Records contained in a dataset
★ ★ ★ ★ ★

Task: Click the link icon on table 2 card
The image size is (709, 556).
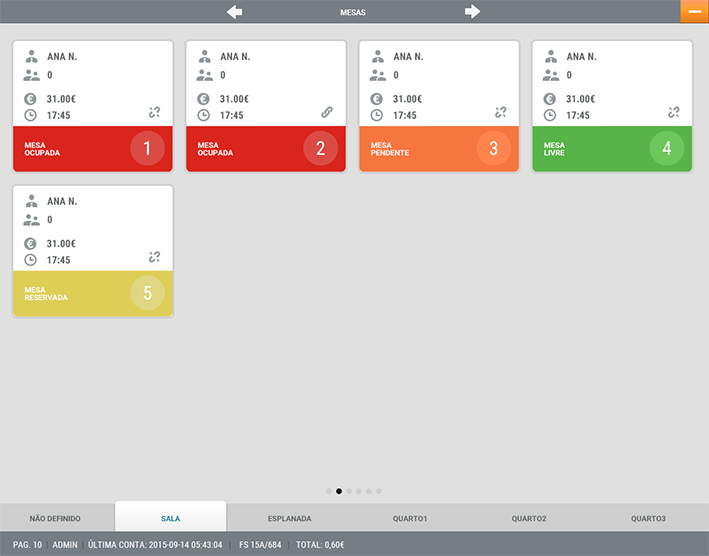Action: [327, 113]
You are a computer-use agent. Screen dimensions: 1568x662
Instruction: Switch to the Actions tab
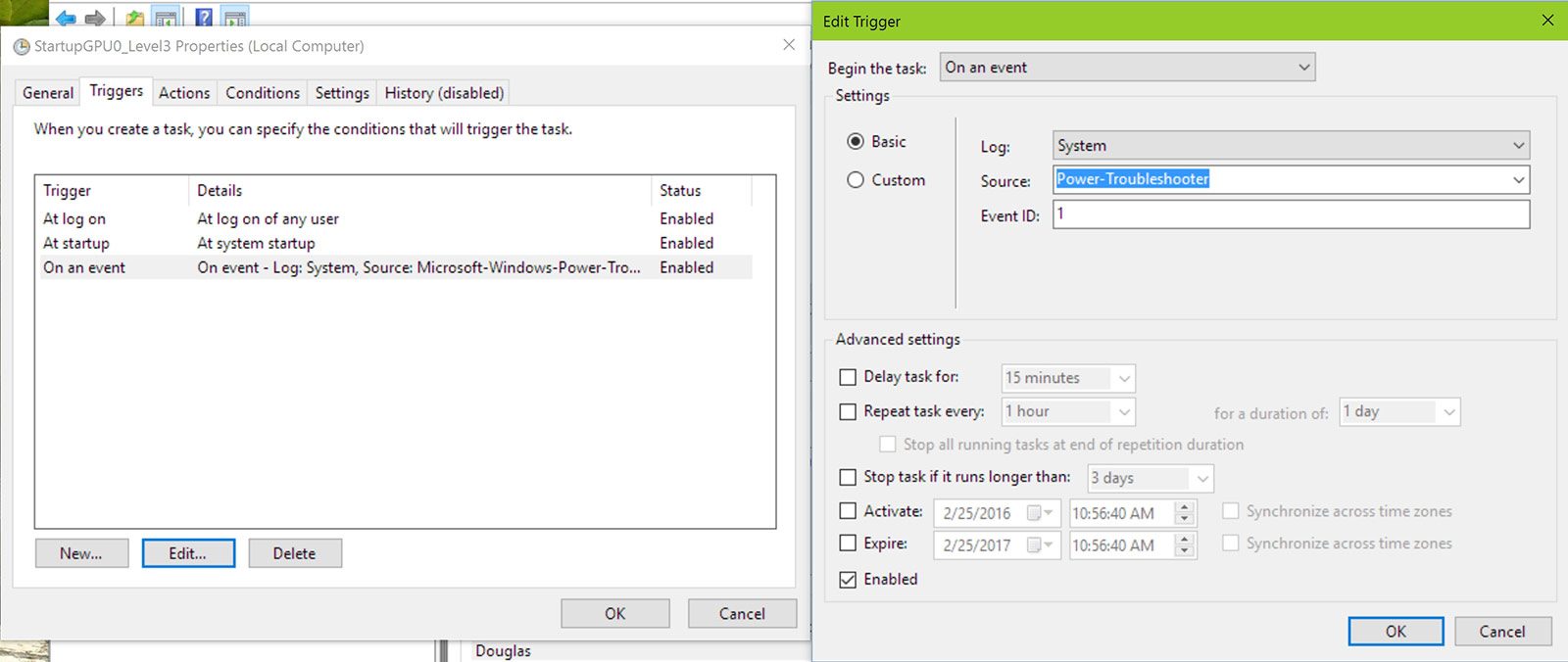(184, 93)
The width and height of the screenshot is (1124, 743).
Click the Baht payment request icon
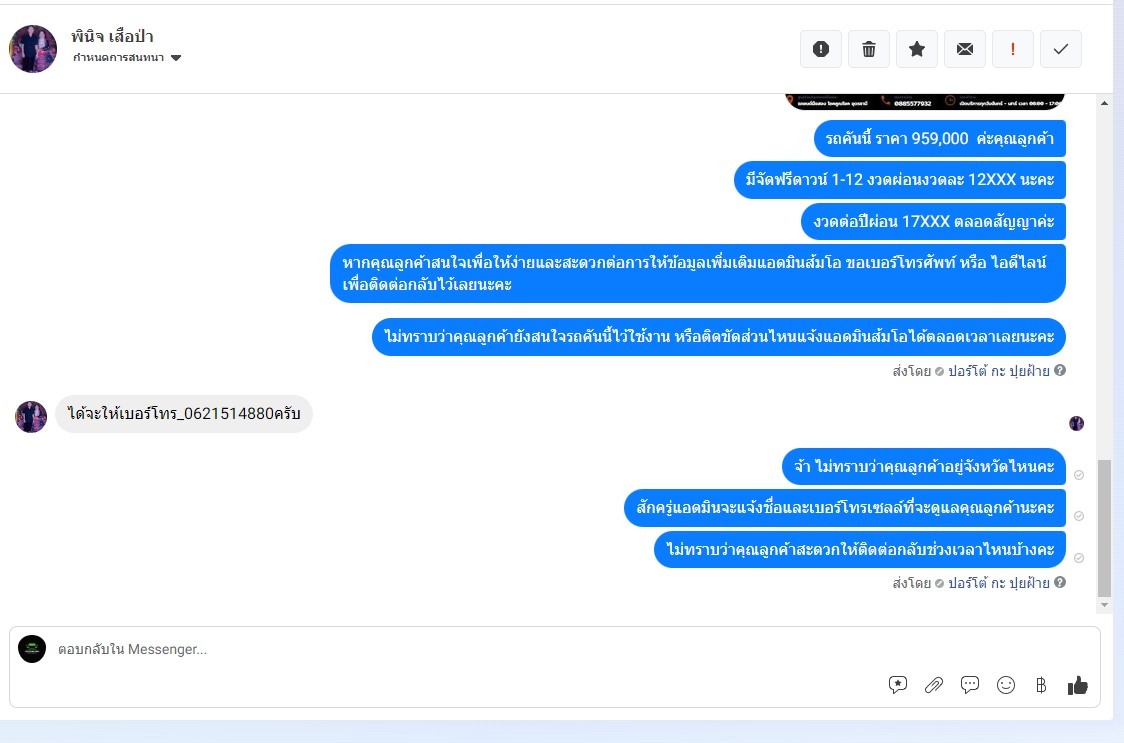[1041, 685]
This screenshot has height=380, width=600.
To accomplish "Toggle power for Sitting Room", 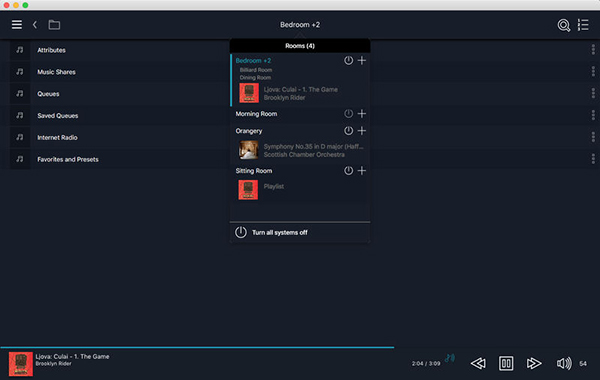I will tap(348, 171).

★ ★ ★ ★ ★

HOW TO COMPLETE THIS TASK: Out of the records above, pull each line containing the word "height".

WRITTEN REPLY:
The width and height of the screenshot is (1124, 743).
This screenshot has height=380, width=600.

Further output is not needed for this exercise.